Depuis des années, le Conseil de l’Europe travaille de multiples manière à lutter contre le discours de haine. La Division médias et internet aborde cette question sous l’angle de la liberté d’expression, principalement par le biais de la coopération avec les Etats membres lorsqu’il s’agit d’élaborer des lois qui prévoient des restrictions à la liberté d’expression, mais aussi pour évaluer, réviser et mettre en conformité les législations et les pratiques existantes dans le domaine avec la Convention européenne des doits de l’homme. Elle cherche aussi à promouvoir l’éducation aux médias et à l’internet dans tous les Etats membres, à accentuer une prise de conscience du discours de haine et des risques qu’il pose pour la démocratie comme pour les personnes, à en réduire le niveau de tolérance. Elle travaille aussi à développer un consensus en faveur d’instruments européens de politique pour combattre ce phénomène.

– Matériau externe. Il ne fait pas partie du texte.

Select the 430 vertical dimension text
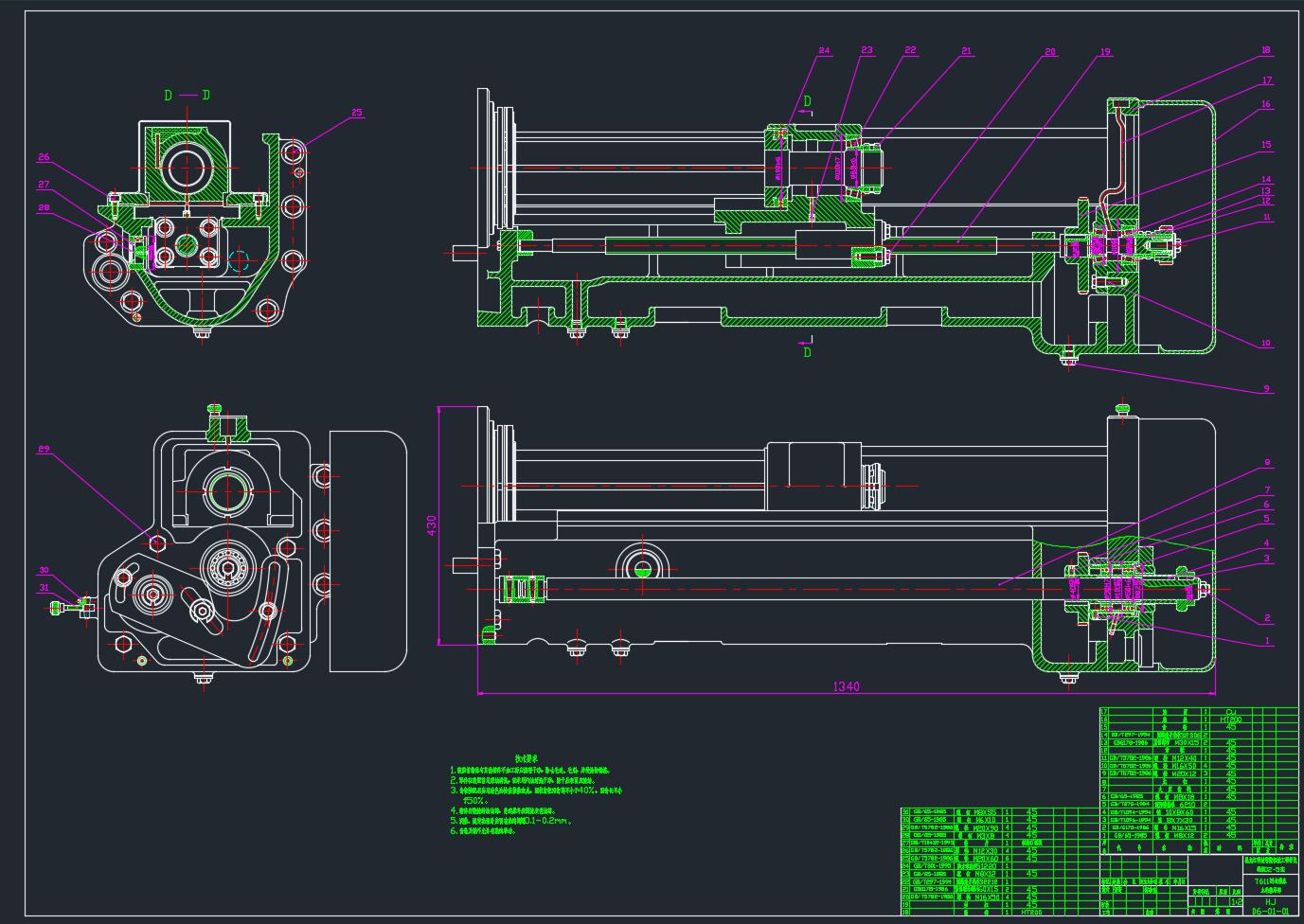 432,526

Le discours de haine n’a pas de définition précise en termes de droits de l’homme internationaux. C’est une expression utilisée pour décrire un discours général, extrêmement négatif et constituant un risque pour la paix sociale. Selon le Comité des Ministres du Conseil de l’Europe, le discours de haine couvre toute forme d’expression qui répand  ou justifie la haine raciale, la xénophobie, l’antisémitisme ou toute forme de haine basée sur l’intolérance, y incite ou en fait l’apologie. Avec l’apparition de nouvelles formes de médias, le discours de haine est aussi présent en ligne et nécessite davantage de réflexion et d’actions de régulation et de nouvelles formes de lutte.

« Toute personne a droit à la liberté d’expression »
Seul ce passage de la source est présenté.